El Gobierno de Francia decidió mantener la ayuda al Liceo Franco-Costarricense, confirmó ayer el nuevo embajador de ese país en Costa Rica, Fabrice Delloye.
De esta forma, esa nación europea cubrirá el costo de los salarios de los 18 profesores franceses que imparten lecciones ahí, así como el salario del director.
“Francia mantiene todo lo ofrecido. Jamás Francia dejará el Liceo, tampoco lo dejará Costa Rica pues es el pilar de nuestras relaciones”, aseveró Delloye.
El costo de la mensualidad sí tendrá un aumento para el curso lectivo del 2009.
En vez de ¢108.000 mensuales, los padres de familia tendrán que pagar ¢124.000 por cada hijo que estudie ahí, según el diplomático.
Delloye insistió en que esta tarifa es baja en comparación con las de otros centros educativos.
“Los padres deben tener tranquilidad y pueden inscribir a sus hijos sin problemas. El Liceo seguirá por décadas”, afirmó Delloye.
Dudas. La incertidumbre sobre este centro educativo surgió en agosto pasado, cuando el anterior embajador francés en Costa Rica, Jean-Paul Monchau, anunció que no mantendrían el apoyo económico.

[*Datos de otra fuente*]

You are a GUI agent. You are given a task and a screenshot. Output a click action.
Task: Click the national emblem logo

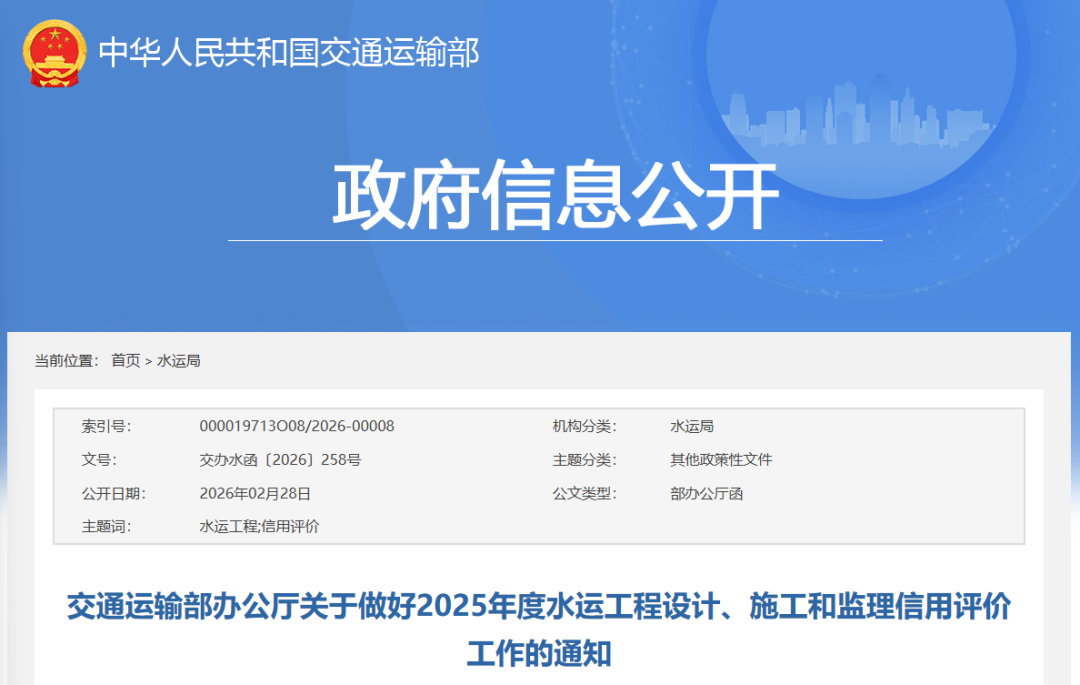click(55, 53)
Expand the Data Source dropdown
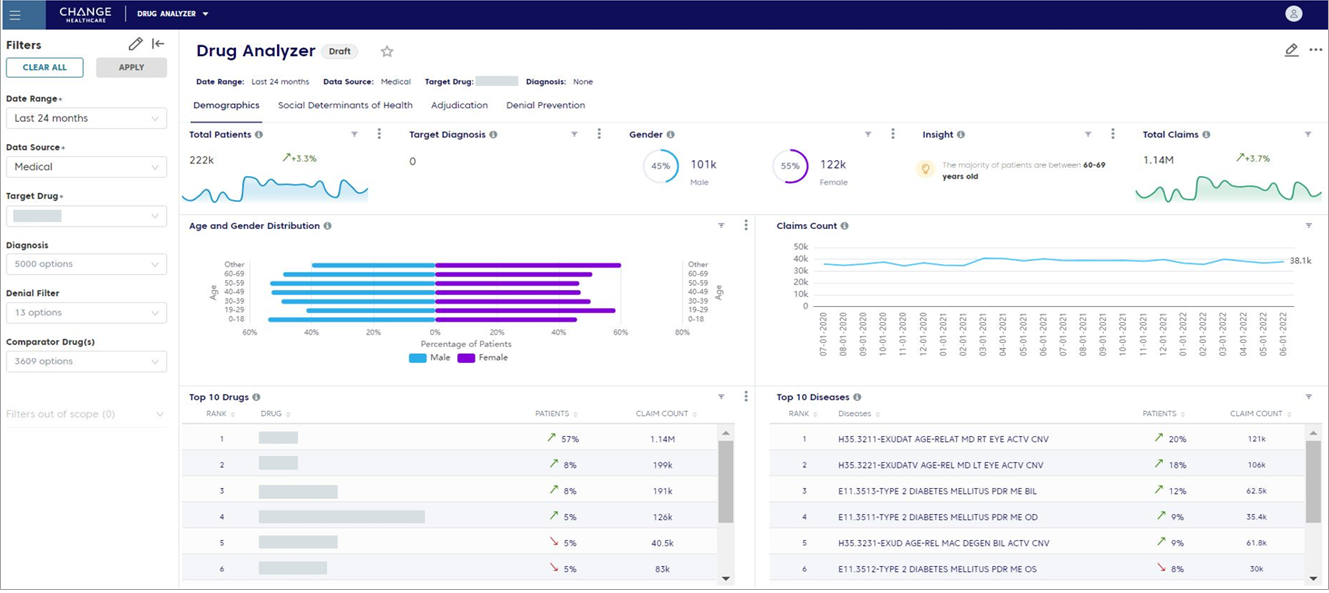The image size is (1329, 593). click(86, 167)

Incluso, Monchau presentó una carta en la que se ponía fin al convenio firmado por ambos países en 1967 y que dio origen al Liceo.

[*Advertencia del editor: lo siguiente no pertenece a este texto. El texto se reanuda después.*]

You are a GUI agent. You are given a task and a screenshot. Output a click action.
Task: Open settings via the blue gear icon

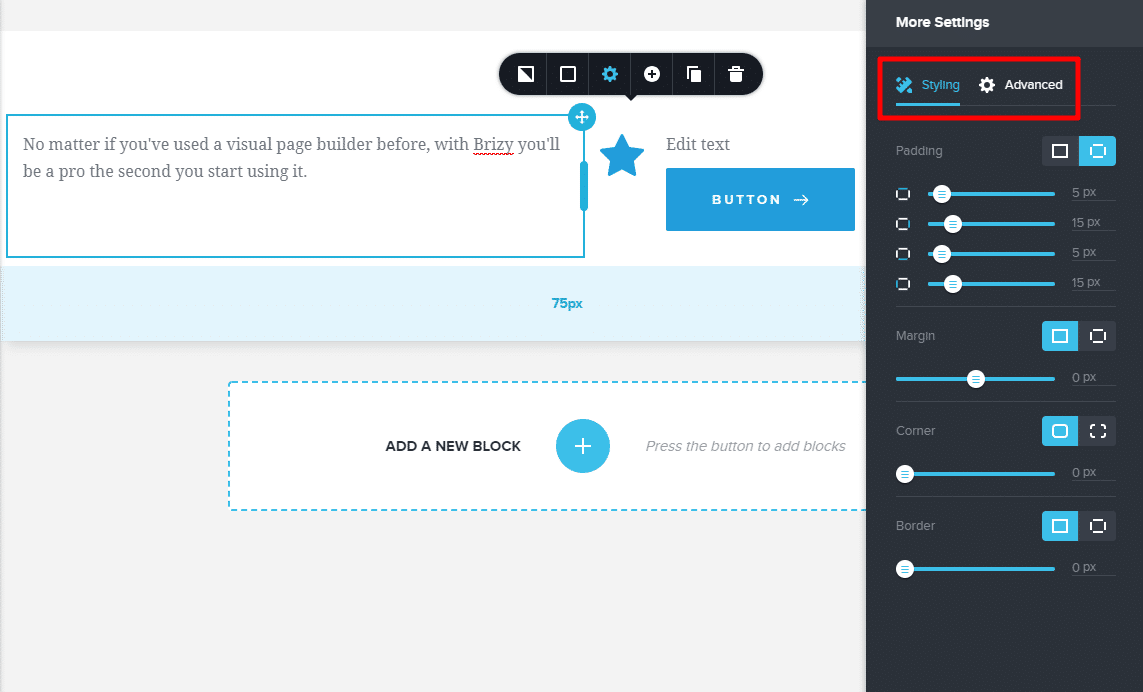click(x=609, y=74)
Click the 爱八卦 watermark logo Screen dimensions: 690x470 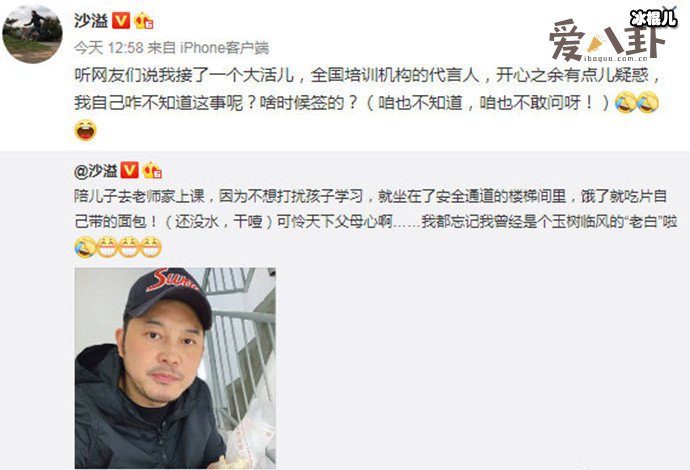pos(606,42)
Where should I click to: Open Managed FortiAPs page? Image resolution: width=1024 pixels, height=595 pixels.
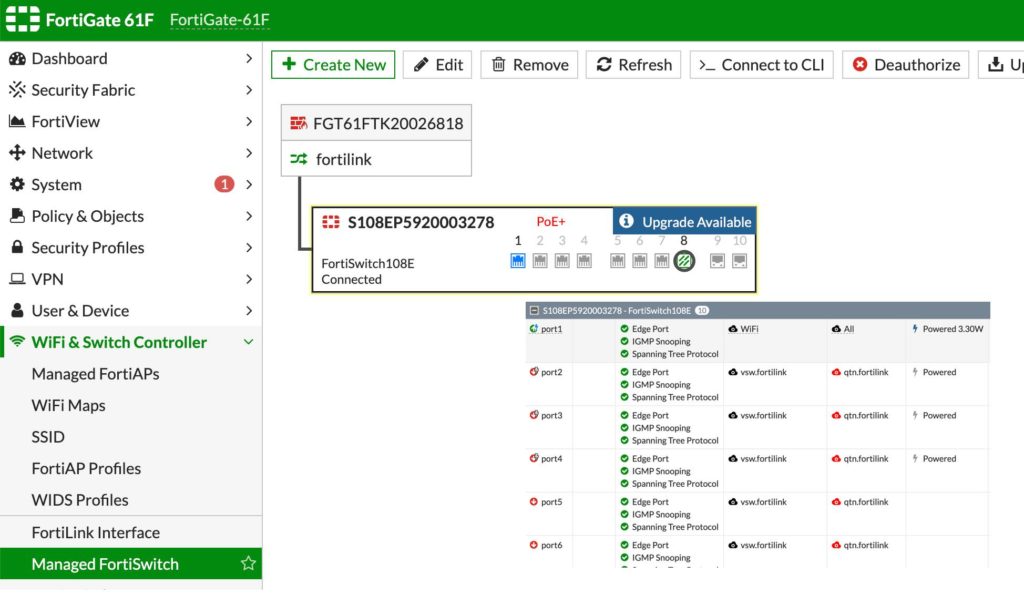click(95, 374)
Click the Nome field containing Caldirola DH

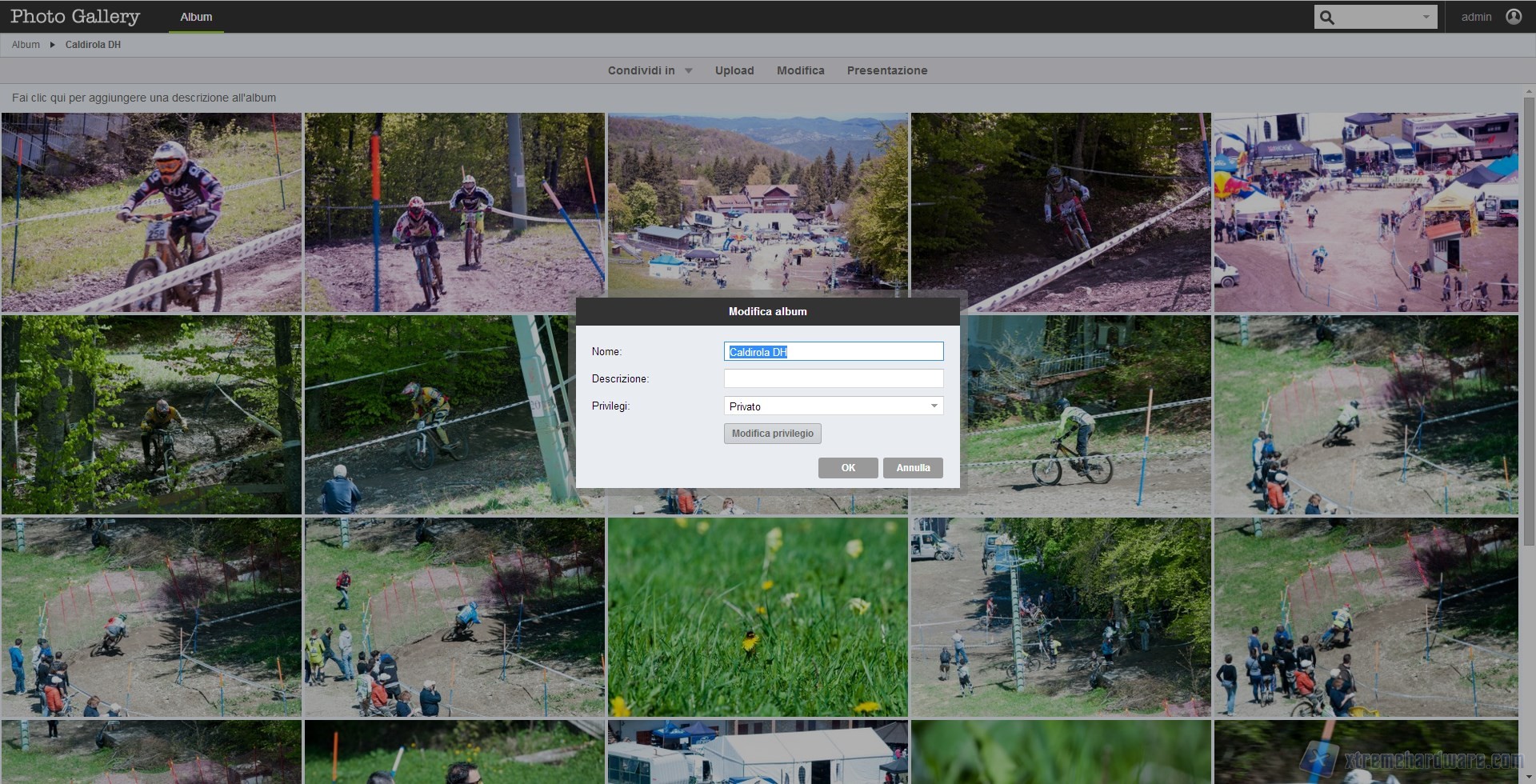click(833, 352)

“Estoy lleno de confianza. Los padres deben tomar en cuenta que esto es el futuro de sus hijos”, aseguró Delloye.
El diplomático reconoció que la asociación de padres de familia debe pensar en renovar los equipos que se utilizan en el colegio, así como los salones de clases.
Leonardo Garnier, ministro de Educación, expresó anoche su alegría luego conocer la decisión tomada por Francia. “Todos teníamos esperanzas de que con la llegada del nuevo embajador hubiera una posición más flexible”, indicó.
Francia cubre el 50% de los costos de este centro educativo, los padres de familia el 40% y el Ministerio de Educación Pública (MEP) el restante 10%.
El Liceo Franco-Costarricense abrió en 1968 y aplica métodos franceses de enseñanza.
Se trata de un centro educativo público de derecho internacional.
Francia y el MEP cubren el salario de los docentes. En tanto, los padres pagan una mensualidad para contratar otros profesores y cubrir gastos administrativos.
En el Liceo Franco-Costarricense estudian cerca de 850 alumnos.